------ Provided records ------

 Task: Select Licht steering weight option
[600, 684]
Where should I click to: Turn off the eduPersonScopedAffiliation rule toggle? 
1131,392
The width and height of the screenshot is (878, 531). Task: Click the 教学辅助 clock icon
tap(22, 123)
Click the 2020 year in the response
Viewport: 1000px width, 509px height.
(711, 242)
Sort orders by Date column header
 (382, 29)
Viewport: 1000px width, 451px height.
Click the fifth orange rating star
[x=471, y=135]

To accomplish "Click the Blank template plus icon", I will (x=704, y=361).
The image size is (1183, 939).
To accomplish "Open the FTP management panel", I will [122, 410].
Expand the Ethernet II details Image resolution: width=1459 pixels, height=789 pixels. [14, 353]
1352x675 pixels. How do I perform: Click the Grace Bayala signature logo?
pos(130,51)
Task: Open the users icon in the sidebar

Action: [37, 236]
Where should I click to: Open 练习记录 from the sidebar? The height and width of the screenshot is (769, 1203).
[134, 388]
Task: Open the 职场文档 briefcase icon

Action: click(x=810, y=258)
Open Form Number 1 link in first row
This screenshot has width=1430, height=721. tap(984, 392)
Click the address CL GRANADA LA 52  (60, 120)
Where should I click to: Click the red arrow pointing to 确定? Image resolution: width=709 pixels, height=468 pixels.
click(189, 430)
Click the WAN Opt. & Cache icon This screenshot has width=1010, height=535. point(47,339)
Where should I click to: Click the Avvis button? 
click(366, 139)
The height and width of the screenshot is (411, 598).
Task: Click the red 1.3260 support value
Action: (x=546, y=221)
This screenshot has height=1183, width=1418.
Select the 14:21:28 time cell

------

## Activity
Only the lines that contain the string "will" should be copied from the entries above.

## Solution below
To accomplish "Click the Blank template plus icon", I will (x=704, y=361).
To accomplish "Open the FTP management panel", I will [122, 410].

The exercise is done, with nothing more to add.